Implementing Binarized Neural Networks with Magnetoresistive RAM without Error Correction

TLDR: For BNNs, ST-MRAMs can be programmed with weak (low-energy) programming conditions, without error correcting codes, and it is shown that this result can allow the use of low energy and low area ST- MRAM cells, and the energy savings at the system level can reach a factor two.

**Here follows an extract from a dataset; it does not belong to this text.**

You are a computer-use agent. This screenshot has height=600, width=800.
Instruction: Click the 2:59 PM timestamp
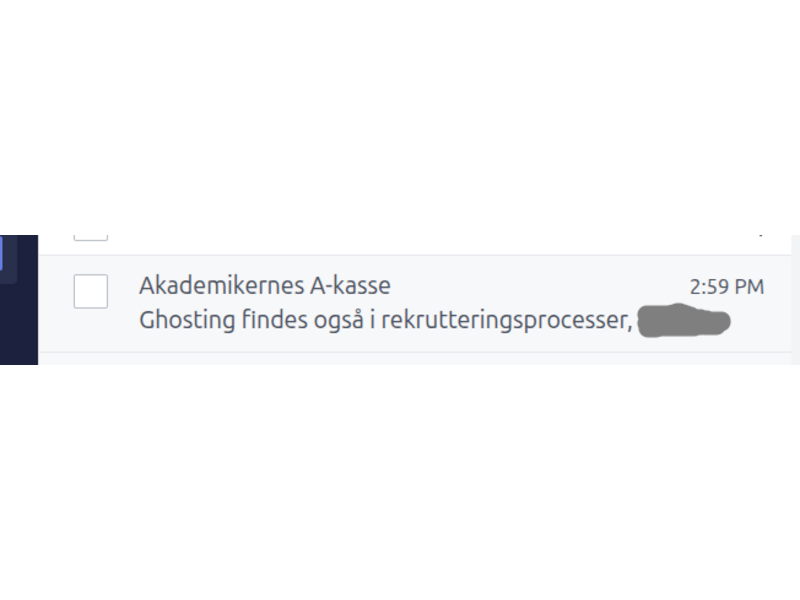point(727,287)
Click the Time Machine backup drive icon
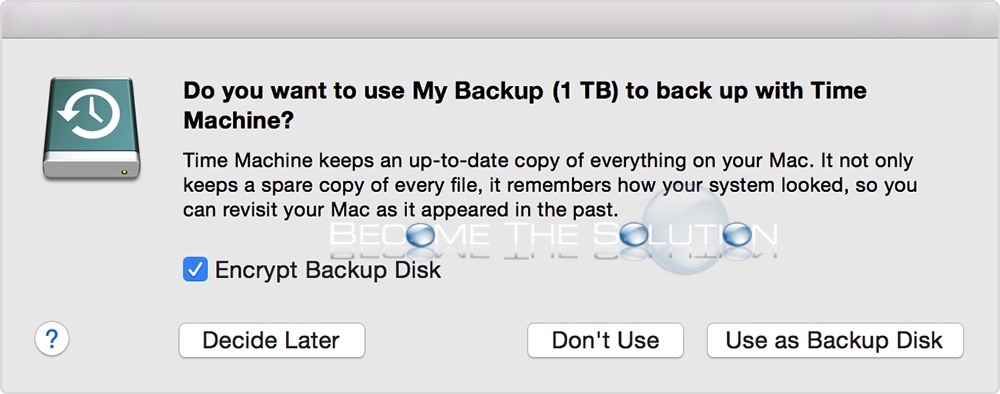The width and height of the screenshot is (1000, 394). [x=91, y=128]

Abstract: One of the most exciting applications of Spin Torque Magnetoresistive Random Access Memory (ST-MRAM) is the in-memory implementation of deep neural networks, which could allow improving the energy efficiency of Artificial Intelligence by orders of magnitude with regards to its implementation on computers and graphics cards. In particular, ST-MRAM could be ideal for implementing Binarized Neural Networks (BNNs), a type of deep neural networks discovered in 2016, which can achieve state-of-the-art performance with a highly reduced memory footprint with regards to conventional artificial intelligence approaches. The challenge of ST-MRAM, however, is that it is prone to write errors and usually requires the use of error correction. In this work, we show that these bit errors can be tolerated by BNNs to an outstanding level, based on examples of image recognition tasks (MNIST, CIFAR-10 and ImageNet): bit error rates of ST-MRAM up to 0.1% have little impact on recognition accuracy. The requirements for ST-MRAM are therefore considerably relaxed for BNNs with regards to traditional applications. By consequence, we show that for BNNs, ST-MRAMs can be programmed with weak (low-energy) programming conditions, without error correcting codes. We show that this result can allow the use of low energy and low area ST-MRAM cells, and show that the energy savings at the system level can reach a factor two.